* [Short exercise]: Reproduce verbatim everything in the listing from the line containing "Given: Click the user avatar R icon" down to the line containing "Looking at the screenshot, I should tap(131, 675).", with both of those lines included.

* [Data shown]:
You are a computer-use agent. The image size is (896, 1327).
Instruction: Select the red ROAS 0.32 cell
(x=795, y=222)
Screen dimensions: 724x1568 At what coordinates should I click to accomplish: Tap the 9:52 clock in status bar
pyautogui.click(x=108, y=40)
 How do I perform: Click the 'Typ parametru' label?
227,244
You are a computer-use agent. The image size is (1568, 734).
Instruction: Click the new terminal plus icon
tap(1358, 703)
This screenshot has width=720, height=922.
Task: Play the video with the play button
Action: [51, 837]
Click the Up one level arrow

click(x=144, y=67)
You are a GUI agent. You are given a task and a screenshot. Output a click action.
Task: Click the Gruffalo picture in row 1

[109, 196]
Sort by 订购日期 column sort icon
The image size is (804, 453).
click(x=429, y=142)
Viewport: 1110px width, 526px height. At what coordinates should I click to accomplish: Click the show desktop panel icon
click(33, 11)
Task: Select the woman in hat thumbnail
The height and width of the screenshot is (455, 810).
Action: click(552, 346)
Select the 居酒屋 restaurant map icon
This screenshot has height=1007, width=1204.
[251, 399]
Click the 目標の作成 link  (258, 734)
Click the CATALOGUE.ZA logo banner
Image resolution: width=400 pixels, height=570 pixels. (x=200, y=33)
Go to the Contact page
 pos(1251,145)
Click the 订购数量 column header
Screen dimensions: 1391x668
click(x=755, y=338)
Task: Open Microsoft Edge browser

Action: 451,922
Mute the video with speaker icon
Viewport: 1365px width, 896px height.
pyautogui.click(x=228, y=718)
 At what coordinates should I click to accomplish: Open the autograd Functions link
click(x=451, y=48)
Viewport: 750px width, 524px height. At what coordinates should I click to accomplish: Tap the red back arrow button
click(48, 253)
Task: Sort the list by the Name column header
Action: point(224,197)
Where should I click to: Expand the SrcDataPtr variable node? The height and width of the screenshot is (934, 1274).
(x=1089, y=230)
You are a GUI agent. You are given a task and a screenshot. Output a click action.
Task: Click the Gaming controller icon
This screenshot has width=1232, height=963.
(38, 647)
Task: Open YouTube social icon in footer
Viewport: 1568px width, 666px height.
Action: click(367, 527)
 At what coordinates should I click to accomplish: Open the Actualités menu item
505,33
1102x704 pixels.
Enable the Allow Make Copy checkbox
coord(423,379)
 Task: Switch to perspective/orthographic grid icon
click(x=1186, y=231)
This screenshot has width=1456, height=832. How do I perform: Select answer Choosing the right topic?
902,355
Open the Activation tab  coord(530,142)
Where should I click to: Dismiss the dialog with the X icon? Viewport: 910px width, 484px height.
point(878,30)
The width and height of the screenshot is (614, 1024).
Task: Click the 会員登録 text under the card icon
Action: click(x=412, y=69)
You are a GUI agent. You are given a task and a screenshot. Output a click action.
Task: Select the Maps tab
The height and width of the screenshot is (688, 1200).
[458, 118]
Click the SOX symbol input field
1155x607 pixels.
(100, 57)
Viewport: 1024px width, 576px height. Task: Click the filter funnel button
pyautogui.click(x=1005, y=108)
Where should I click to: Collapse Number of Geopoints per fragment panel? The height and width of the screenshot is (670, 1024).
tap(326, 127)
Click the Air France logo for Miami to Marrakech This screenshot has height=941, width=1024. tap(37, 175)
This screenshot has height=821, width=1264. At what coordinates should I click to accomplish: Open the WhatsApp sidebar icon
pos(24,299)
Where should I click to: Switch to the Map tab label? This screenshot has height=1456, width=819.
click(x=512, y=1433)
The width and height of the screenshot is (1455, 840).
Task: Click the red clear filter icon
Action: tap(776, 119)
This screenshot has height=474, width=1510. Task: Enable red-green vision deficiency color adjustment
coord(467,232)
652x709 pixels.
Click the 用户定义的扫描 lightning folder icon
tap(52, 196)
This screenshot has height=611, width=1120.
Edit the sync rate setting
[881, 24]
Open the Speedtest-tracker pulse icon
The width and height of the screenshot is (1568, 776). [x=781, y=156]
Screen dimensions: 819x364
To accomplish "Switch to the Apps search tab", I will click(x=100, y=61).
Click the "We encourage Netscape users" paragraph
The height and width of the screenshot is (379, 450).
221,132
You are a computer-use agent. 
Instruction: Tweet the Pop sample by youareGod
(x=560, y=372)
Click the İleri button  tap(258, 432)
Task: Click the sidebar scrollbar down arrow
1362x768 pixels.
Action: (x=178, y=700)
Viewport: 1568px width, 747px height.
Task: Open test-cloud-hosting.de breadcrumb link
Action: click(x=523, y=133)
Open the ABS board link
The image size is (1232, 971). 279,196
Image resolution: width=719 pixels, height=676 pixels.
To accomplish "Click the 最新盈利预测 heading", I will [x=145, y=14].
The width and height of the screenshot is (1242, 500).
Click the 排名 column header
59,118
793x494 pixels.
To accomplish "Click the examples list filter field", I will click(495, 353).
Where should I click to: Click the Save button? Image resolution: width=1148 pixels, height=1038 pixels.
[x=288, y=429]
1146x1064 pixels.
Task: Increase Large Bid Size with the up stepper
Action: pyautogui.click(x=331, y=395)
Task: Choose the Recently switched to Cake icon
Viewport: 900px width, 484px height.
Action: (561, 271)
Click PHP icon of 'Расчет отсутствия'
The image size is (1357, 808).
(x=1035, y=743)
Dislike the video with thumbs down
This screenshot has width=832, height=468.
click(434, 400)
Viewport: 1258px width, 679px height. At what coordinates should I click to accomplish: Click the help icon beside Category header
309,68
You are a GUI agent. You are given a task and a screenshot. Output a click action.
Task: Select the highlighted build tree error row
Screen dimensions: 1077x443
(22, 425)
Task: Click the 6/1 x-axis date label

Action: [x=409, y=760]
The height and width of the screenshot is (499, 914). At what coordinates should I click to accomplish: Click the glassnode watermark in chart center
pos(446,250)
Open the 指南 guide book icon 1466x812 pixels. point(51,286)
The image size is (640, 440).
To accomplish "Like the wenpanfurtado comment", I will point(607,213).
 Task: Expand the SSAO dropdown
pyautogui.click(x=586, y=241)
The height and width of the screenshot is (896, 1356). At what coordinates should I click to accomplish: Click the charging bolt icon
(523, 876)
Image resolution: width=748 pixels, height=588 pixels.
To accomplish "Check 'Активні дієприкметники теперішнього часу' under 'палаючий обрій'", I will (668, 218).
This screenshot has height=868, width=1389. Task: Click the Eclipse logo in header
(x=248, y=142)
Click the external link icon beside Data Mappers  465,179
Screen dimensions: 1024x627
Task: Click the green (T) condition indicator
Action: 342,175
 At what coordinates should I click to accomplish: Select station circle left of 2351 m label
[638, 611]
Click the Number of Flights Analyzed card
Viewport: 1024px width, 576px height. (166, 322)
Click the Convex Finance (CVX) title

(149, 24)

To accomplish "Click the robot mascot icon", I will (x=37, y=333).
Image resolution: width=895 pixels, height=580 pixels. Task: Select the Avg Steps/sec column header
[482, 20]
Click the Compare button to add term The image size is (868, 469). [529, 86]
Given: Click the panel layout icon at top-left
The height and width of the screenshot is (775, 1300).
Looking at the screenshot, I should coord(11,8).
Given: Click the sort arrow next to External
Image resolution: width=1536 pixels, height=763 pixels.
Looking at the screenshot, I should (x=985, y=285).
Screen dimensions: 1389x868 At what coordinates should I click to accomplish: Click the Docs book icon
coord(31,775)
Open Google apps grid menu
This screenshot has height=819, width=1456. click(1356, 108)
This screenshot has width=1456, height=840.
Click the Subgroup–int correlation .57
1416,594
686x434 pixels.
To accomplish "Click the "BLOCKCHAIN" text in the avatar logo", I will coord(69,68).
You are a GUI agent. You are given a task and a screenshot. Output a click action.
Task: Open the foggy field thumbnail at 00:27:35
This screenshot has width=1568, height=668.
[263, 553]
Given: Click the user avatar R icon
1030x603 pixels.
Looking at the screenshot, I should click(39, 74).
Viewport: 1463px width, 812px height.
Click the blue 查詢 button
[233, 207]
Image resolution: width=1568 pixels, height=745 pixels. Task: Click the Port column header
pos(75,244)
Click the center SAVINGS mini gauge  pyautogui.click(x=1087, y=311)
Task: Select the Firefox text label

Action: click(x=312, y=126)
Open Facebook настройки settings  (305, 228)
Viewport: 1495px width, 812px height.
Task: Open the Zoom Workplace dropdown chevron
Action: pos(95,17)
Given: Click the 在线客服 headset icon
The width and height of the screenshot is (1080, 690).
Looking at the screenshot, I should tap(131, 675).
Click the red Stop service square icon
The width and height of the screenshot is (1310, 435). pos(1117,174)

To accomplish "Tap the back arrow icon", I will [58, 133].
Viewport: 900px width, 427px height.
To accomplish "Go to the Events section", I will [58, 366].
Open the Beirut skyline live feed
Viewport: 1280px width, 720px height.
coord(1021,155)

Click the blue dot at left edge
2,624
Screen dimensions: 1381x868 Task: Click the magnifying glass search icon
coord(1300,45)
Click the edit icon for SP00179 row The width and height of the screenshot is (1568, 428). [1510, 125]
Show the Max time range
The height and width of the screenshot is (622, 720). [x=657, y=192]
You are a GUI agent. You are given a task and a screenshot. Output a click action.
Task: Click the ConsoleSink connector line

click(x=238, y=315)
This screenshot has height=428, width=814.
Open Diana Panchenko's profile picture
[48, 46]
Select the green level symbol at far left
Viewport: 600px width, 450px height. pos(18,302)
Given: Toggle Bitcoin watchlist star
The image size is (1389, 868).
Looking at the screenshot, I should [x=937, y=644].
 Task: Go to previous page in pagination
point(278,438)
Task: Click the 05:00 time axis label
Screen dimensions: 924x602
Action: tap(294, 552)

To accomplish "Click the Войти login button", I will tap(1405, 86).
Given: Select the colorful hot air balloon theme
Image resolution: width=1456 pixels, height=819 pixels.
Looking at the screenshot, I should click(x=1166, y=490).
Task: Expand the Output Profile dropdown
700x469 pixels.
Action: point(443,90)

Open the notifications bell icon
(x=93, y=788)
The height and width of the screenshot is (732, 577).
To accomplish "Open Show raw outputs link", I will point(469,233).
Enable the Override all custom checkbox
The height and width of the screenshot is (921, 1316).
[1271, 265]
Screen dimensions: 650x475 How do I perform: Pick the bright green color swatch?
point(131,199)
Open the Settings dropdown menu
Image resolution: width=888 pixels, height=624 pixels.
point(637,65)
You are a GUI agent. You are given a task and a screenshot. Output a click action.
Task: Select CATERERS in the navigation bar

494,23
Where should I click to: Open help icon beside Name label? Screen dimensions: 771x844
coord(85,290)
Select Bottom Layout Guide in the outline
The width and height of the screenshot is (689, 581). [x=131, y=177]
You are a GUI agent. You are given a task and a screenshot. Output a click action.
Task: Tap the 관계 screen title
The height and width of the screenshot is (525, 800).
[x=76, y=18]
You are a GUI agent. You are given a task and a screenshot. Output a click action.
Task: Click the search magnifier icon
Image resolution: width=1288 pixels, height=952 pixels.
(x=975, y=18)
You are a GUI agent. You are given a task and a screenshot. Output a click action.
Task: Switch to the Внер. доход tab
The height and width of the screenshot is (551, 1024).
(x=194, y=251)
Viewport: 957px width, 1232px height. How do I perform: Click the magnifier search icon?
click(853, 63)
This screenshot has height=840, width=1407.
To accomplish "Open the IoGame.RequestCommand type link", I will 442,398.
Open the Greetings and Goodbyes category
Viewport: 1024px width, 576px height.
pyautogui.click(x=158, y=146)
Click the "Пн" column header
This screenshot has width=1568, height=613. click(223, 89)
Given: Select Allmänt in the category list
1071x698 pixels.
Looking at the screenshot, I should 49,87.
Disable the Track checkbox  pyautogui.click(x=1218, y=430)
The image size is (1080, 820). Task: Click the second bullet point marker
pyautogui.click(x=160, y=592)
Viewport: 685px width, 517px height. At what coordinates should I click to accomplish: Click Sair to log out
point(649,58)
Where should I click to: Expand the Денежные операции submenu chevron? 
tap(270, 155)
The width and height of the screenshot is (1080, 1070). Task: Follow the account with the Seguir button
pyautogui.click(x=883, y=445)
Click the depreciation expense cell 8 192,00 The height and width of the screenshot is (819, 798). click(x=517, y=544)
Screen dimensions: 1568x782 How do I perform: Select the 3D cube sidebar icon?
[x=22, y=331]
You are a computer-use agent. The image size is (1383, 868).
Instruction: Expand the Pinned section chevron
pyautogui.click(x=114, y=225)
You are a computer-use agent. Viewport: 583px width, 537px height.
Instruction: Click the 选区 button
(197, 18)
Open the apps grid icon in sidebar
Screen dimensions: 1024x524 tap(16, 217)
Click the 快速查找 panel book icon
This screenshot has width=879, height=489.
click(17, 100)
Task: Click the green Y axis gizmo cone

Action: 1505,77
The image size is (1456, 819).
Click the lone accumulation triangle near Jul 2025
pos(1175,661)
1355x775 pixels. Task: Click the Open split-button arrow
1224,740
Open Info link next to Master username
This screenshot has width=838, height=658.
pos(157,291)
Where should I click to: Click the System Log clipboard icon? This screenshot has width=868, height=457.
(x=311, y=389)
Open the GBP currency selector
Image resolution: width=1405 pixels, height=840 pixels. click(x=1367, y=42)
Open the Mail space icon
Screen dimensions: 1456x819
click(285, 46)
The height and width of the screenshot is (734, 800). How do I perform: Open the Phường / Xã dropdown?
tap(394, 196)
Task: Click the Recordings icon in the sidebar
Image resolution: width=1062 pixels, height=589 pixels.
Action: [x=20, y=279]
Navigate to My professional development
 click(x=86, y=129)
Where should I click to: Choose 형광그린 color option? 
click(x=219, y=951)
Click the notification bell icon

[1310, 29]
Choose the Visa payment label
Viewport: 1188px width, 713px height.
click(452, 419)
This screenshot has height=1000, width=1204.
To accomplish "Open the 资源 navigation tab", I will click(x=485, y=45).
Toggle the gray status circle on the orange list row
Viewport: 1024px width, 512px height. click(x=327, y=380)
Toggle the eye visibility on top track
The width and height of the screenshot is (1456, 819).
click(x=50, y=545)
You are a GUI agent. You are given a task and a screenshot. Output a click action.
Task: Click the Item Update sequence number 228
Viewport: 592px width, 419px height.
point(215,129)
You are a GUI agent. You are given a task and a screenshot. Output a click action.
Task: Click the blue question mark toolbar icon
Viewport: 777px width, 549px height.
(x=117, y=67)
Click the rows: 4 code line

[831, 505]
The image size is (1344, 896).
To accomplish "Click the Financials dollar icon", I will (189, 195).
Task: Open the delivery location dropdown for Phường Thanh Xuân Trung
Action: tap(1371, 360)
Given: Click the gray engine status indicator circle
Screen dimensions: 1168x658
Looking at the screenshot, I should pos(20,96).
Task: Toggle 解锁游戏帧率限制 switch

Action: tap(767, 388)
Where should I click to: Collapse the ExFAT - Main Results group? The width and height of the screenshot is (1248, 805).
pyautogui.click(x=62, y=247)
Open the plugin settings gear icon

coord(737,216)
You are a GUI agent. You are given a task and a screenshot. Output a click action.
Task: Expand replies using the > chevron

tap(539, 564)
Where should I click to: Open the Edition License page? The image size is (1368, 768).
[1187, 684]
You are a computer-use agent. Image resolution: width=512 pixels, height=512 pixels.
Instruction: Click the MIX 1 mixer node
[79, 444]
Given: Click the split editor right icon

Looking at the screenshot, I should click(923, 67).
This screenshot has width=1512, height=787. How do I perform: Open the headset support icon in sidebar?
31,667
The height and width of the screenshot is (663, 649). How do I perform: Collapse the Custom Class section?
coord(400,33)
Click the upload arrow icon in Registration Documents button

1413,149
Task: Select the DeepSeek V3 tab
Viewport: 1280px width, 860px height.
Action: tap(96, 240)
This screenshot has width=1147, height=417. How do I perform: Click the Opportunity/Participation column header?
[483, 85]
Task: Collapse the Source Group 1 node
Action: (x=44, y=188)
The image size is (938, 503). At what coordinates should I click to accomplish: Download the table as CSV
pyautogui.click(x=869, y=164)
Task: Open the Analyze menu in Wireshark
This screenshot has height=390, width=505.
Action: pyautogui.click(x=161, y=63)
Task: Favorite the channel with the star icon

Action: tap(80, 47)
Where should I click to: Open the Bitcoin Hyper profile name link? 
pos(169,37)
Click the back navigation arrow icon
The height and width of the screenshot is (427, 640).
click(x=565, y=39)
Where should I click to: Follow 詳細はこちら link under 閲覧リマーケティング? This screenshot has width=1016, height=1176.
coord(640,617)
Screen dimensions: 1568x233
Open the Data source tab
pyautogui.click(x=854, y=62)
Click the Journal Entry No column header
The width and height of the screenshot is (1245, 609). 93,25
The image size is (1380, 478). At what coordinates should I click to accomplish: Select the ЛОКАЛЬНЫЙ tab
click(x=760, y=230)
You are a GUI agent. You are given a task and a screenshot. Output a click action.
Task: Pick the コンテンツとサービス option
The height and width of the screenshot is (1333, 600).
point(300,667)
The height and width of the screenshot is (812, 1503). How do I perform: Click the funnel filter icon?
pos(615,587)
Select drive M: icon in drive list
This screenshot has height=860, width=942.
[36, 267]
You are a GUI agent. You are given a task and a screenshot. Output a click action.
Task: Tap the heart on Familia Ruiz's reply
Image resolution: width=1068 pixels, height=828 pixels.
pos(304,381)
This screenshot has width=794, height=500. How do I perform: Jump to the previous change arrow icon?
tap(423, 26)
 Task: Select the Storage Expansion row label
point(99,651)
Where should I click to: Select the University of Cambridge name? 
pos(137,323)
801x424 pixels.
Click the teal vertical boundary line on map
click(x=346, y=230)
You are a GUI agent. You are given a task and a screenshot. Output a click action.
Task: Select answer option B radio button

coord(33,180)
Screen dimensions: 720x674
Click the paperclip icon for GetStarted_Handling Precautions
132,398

* [Answer in full]:
Given: Click the user avatar R icon
1030x603 pixels.
Looking at the screenshot, I should click(39, 74).
Viewport: 1463px width, 812px height.
Click the blue 查詢 button
[233, 207]
Image resolution: width=1568 pixels, height=745 pixels. Task: Click the Port column header
pos(75,244)
Click the center SAVINGS mini gauge  pyautogui.click(x=1087, y=311)
Task: Select the Firefox text label

Action: click(x=312, y=126)
Open Facebook настройки settings  (305, 228)
Viewport: 1495px width, 812px height.
Task: Open the Zoom Workplace dropdown chevron
Action: pos(95,17)
Given: Click the 在线客服 headset icon
The width and height of the screenshot is (1080, 690).
Looking at the screenshot, I should tap(131, 675).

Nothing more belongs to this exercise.